- [DIRECTION]:
Convert the listing below into a Markdown table with the columns "Row" and "Line," giving each non-blank line its own row, numbered in order.

_ _ _

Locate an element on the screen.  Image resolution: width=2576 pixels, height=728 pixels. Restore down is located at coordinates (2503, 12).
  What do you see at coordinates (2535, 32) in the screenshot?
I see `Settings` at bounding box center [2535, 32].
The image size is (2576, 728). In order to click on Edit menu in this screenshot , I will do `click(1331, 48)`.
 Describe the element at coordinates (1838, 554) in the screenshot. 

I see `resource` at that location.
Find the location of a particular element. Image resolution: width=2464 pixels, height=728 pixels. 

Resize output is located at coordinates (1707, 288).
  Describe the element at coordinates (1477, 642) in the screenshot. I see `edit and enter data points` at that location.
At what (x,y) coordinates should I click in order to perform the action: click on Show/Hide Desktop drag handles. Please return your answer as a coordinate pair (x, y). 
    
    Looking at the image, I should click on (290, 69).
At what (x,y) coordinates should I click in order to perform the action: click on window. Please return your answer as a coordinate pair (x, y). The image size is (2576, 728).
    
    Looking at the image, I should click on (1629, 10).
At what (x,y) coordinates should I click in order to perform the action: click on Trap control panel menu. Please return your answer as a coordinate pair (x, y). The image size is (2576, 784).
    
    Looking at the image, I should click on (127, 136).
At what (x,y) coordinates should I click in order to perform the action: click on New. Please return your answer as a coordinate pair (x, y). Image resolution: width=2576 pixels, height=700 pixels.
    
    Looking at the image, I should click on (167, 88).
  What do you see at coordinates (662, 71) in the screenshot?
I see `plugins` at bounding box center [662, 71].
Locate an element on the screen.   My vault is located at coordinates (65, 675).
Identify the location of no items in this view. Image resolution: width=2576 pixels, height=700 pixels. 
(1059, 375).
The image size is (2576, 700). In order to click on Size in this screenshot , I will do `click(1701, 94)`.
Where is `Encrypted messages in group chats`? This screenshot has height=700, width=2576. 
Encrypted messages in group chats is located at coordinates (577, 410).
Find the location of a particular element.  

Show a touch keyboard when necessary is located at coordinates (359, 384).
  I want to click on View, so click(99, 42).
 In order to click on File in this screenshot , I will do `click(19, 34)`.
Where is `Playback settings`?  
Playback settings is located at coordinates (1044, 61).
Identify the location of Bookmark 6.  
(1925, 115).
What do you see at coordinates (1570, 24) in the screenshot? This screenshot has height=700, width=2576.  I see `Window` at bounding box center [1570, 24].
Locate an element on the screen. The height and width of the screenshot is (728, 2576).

_ _ _

- [SOLVED EXERCISE]:
| Row | Line |
|---|---|
| 1 | Locate an element on the screen.  Image resolution: width=2576 pixels, height=728 pixels. Restore down is located at coordinates (2503, 12). |
| 2 |   What do you see at coordinates (2535, 32) in the screenshot? |
| 3 | I see `Settings` at bounding box center [2535, 32]. |
| 4 | The image size is (2576, 728). In order to click on Edit menu in this screenshot , I will do `click(1331, 48)`. |
| 5 |  Describe the element at coordinates (1838, 554) in the screenshot.  |
| 6 | I see `resource` at that location. |
| 7 | Find the location of a particular element. Image resolution: width=2464 pixels, height=728 pixels.  |
| 8 | Resize output is located at coordinates (1707, 288). |
| 9 |   Describe the element at coordinates (1477, 642) in the screenshot. I see `edit and enter data points` at that location. |
| 10 | At what (x,y) coordinates should I click in order to perform the action: click on Show/Hide Desktop drag handles. Please return your answer as a coordinate pair (x, y).  |
| 11 |     Looking at the image, I should click on (290, 69). |
| 12 | At what (x,y) coordinates should I click in order to perform the action: click on window. Please return your answer as a coordinate pair (x, y). The image size is (2576, 728). |
| 13 |     Looking at the image, I should click on (1629, 10). |
| 14 | At what (x,y) coordinates should I click in order to perform the action: click on Trap control panel menu. Please return your answer as a coordinate pair (x, y). The image size is (2576, 784). |
| 15 |     Looking at the image, I should click on (127, 136). |
| 16 | At what (x,y) coordinates should I click in order to perform the action: click on New. Please return your answer as a coordinate pair (x, y). Image resolution: width=2576 pixels, height=700 pixels. |
| 17 |     Looking at the image, I should click on (167, 88). |
| 18 |   What do you see at coordinates (662, 71) in the screenshot? |
| 19 | I see `plugins` at bounding box center [662, 71]. |
| 20 | Locate an element on the screen.   My vault is located at coordinates (65, 675). |
| 21 | Identify the location of no items in this view. Image resolution: width=2576 pixels, height=700 pixels.  |
| 22 | (1059, 375). |
| 23 | The image size is (2576, 700). In order to click on Size in this screenshot , I will do `click(1701, 94)`. |
| 24 | Where is `Encrypted messages in group chats`? This screenshot has height=700, width=2576.  |
| 25 | Encrypted messages in group chats is located at coordinates (577, 410). |
| 26 | Find the location of a particular element.   |
| 27 | Show a touch keyboard when necessary is located at coordinates (359, 384). |
| 28 |   I want to click on View, so click(99, 42). |
| 29 |  In order to click on File in this screenshot , I will do `click(19, 34)`. |
| 30 | Where is `Playback settings`?   |
| 31 | Playback settings is located at coordinates (1044, 61). |
| 32 | Identify the location of Bookmark 6.   |
| 33 | (1925, 115). |
| 34 | What do you see at coordinates (1570, 24) in the screenshot? This screenshot has height=700, width=2576.  I see `Window` at bounding box center [1570, 24]. |
| 35 | Locate an element on the screen. The height and width of the screenshot is (728, 2576). |